We can say that the features of our party's line and stance on
these fundamental problems have differentiated it from other
currents not only in theory but also in practice, in other words
in terms of class character. Therefore, our organisation has
gained undeniable and definite superiority over the
non-class-based currents. It has approached much more closely to
the class, and to the revolutionary utilisation of historical
experience. The features of our line and stance have been the
fundamental dynamics for our party in overcoming its main
shortcomings, and in differentiating itself from others to take
its current position in the workers'movement.
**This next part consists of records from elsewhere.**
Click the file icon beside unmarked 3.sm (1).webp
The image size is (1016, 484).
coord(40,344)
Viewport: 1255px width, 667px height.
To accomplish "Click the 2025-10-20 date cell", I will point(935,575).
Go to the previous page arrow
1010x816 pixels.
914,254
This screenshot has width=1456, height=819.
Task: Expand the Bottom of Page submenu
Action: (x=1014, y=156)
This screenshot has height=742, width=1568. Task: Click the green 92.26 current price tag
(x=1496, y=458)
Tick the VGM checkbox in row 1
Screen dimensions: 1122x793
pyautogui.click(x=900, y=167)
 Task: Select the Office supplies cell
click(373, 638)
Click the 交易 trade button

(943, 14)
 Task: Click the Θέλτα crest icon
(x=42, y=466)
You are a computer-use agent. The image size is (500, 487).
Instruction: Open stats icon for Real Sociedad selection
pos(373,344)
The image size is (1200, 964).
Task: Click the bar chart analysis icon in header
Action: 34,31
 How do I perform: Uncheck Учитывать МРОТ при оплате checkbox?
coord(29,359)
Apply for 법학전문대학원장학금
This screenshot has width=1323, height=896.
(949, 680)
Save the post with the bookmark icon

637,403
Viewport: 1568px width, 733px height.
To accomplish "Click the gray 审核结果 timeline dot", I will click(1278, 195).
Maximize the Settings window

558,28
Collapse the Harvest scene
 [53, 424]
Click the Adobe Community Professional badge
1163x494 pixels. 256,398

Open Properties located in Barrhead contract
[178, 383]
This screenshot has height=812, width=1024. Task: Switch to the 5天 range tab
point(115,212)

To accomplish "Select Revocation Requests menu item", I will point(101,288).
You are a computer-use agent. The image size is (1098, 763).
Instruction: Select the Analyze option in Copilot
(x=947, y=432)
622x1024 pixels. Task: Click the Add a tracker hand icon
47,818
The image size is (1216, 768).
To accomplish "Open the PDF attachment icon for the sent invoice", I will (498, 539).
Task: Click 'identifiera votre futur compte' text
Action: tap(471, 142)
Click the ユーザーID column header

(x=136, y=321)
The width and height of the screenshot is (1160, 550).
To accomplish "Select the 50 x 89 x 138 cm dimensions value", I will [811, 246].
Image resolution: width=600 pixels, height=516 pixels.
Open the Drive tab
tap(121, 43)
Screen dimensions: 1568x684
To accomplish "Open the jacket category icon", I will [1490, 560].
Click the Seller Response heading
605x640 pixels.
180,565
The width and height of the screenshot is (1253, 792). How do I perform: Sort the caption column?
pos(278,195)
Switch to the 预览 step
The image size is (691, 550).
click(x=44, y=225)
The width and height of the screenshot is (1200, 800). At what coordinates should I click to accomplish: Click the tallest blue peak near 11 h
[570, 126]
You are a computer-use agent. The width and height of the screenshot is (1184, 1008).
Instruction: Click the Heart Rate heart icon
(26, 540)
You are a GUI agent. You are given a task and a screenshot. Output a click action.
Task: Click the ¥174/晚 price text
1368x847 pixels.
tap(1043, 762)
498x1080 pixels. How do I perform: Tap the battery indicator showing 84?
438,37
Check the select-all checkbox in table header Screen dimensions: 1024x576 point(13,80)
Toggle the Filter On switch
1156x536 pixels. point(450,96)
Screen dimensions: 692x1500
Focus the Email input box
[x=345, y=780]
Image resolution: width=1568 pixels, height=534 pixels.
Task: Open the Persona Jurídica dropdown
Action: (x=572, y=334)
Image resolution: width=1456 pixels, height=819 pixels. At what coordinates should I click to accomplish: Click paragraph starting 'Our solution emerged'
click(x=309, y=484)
We believe that the experienced and young organisers of the
workers'movement will embrace these features of the line and the
stance of our party. This gives us the opportunity to be part of
the actions and lives of the workers, and to master the
international historical experience as well as the experience of
our party in a revolutionary way (without distortion, schematism
and imitation). Briefly, the need for the present day generation
is to understand the workers, learn from them, study the facts
and become more able to draw conclusions from these facts. This
can only be fulfilled by understanding our line and historical
experience.
The young generations of our party and of the working class need
to understand the following: in order better to help the
open-mass political organisation of the working class, it is
imperative to gain those characteristics which a conscious worker
shows in his/her attitude and action. In addition, only
communists who are experienced in the workers'mass movement and
in their organisations as organising militants and who have
become mature with the experience of the mass movement can join
our party. All these features and characteristics will be gained
through learning, understanding and comprehending the 30 years of
our party's experience.
The opportunity to learn and understand the line and the
historical stance of our party can only be found here: to be
united with the working class movement and our daily work in an
energetic, patient and responsible way, to analyse and draw
conclusions from the most typical workers' struggles and to learn
from the leading workers who emerge through the struggle.